▶ [ABOUT THIS EXERCISE] Please repeat the lines below exactly. Begin with the line containing "Click the green deployment complete checkmark" and go on through the line containing "Task: Click the site".

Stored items
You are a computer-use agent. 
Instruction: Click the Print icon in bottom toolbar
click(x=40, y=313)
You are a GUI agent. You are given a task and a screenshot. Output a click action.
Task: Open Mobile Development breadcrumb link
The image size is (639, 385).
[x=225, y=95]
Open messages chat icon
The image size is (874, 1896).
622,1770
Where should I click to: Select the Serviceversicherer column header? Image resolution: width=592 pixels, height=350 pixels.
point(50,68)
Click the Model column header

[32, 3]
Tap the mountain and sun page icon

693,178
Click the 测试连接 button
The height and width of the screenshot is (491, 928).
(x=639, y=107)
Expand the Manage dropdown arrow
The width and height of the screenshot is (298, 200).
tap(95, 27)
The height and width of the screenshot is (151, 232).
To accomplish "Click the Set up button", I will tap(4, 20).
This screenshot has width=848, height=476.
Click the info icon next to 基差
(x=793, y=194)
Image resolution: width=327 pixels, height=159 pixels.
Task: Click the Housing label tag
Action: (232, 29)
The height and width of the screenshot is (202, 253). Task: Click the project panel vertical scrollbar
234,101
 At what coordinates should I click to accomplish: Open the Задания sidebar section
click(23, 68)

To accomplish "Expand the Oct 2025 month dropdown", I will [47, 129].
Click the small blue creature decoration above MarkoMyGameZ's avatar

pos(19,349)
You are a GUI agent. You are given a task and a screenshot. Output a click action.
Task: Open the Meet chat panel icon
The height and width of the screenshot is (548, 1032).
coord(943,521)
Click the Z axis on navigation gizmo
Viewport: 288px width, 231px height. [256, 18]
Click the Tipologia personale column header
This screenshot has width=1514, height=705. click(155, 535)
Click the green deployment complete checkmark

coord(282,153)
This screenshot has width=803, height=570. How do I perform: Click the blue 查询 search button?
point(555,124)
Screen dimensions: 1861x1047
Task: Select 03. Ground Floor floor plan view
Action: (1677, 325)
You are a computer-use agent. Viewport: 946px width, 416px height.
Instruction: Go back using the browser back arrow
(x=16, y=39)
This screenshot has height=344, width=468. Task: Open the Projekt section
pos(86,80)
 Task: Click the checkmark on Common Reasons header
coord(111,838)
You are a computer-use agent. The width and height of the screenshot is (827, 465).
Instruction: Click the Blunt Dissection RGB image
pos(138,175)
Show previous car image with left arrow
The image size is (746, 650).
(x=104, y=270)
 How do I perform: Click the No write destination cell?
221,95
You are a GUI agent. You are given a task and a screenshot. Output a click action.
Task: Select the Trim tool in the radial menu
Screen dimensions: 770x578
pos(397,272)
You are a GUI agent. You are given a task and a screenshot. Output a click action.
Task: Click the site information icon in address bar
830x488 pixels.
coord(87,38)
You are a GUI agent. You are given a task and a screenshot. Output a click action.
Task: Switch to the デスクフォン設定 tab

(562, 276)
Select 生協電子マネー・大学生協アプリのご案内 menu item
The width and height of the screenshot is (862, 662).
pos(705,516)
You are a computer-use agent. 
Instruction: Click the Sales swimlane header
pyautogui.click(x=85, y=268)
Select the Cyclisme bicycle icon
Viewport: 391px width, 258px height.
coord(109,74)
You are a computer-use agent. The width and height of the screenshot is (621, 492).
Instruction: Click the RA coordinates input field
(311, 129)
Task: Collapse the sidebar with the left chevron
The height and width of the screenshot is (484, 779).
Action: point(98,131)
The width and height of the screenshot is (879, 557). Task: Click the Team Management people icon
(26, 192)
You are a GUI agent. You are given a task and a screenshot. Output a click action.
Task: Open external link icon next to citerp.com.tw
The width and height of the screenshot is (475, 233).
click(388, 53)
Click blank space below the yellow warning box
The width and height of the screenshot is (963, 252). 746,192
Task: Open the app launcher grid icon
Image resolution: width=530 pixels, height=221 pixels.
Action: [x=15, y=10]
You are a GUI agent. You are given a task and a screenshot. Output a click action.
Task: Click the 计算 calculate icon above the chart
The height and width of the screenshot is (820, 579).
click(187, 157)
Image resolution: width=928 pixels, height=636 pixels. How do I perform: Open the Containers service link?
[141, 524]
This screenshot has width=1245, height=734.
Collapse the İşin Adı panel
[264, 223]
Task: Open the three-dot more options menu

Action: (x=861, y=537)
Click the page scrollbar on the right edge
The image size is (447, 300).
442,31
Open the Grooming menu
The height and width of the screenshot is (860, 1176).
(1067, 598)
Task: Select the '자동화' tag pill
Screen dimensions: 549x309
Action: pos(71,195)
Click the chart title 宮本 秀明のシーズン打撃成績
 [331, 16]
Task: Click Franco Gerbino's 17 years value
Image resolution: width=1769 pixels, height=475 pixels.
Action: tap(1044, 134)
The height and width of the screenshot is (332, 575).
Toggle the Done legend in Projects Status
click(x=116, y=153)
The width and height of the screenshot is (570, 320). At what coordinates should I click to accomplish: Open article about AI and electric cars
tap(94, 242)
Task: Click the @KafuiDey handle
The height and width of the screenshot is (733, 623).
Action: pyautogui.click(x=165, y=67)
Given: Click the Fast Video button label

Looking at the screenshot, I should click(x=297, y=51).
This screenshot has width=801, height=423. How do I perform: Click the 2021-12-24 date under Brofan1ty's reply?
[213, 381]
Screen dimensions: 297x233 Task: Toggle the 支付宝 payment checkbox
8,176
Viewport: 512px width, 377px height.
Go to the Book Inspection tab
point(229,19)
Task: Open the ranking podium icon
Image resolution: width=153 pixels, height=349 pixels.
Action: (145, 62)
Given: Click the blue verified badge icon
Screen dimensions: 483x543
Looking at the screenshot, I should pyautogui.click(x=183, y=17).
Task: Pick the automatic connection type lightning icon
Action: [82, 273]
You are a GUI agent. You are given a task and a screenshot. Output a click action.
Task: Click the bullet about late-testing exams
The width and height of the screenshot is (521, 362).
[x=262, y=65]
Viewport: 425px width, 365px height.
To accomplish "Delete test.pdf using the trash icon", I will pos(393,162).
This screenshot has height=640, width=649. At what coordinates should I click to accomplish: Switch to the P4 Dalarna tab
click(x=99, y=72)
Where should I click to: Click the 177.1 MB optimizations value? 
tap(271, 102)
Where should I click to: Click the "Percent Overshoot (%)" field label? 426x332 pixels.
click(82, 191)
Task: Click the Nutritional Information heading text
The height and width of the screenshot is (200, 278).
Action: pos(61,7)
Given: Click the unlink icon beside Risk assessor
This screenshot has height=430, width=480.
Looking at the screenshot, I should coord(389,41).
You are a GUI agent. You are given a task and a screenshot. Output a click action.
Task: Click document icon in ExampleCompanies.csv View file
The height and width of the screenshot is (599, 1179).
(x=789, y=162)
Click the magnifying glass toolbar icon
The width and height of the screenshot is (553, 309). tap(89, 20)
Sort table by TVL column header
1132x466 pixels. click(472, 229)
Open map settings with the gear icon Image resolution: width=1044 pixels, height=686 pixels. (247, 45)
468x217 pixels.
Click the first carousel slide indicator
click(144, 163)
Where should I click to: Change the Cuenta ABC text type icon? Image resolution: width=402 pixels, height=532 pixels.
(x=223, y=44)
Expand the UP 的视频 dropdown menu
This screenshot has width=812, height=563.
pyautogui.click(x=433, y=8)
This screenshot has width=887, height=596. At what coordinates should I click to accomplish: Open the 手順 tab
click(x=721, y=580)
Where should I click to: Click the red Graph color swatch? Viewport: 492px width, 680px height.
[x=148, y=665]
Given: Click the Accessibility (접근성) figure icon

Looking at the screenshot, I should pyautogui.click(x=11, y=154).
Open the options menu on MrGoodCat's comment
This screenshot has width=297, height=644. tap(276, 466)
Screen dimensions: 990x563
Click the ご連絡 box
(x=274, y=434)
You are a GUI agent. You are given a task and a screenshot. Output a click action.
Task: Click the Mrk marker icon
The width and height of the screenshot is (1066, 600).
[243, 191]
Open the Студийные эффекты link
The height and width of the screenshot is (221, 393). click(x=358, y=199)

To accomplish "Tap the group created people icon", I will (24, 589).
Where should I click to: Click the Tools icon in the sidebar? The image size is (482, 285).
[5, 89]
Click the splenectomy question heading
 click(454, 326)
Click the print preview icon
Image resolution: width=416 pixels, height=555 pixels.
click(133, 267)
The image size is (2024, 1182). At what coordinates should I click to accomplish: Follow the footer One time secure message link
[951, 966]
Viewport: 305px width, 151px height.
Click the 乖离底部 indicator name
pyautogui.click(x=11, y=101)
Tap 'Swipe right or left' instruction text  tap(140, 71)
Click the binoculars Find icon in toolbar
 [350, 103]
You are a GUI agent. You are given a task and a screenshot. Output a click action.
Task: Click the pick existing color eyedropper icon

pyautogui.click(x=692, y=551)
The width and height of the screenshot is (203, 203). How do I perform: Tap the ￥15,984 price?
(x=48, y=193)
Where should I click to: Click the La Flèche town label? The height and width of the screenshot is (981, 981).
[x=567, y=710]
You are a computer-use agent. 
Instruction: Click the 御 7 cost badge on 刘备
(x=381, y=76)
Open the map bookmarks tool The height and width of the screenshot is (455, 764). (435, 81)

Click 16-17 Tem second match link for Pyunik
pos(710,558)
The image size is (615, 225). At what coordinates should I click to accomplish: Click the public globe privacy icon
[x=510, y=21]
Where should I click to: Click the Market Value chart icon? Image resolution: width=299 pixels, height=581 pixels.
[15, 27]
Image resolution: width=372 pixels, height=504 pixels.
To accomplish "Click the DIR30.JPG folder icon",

▶ [ANSWER SECTION]
Click the green deployment complete checkmark

coord(282,153)
This screenshot has width=803, height=570. How do I perform: Click the blue 查询 search button?
point(555,124)
Screen dimensions: 1861x1047
Task: Select 03. Ground Floor floor plan view
Action: (1677, 325)
You are a computer-use agent. Viewport: 946px width, 416px height.
Instruction: Go back using the browser back arrow
(x=16, y=39)
This screenshot has height=344, width=468. Task: Open the Projekt section
pos(86,80)
 Task: Click the checkmark on Common Reasons header
coord(111,838)
You are a computer-use agent. The width and height of the screenshot is (827, 465).
Instruction: Click the Blunt Dissection RGB image
pos(138,175)
Show previous car image with left arrow
The image size is (746, 650).
(x=104, y=270)
 How do I perform: Click the No write destination cell?
221,95
You are a GUI agent. You are given a task and a screenshot. Output a click action.
Task: Select the Trim tool in the radial menu
Screen dimensions: 770x578
pos(397,272)
You are a GUI agent. You are given a task and a screenshot. Output a click action.
Task: Click the site information icon in address bar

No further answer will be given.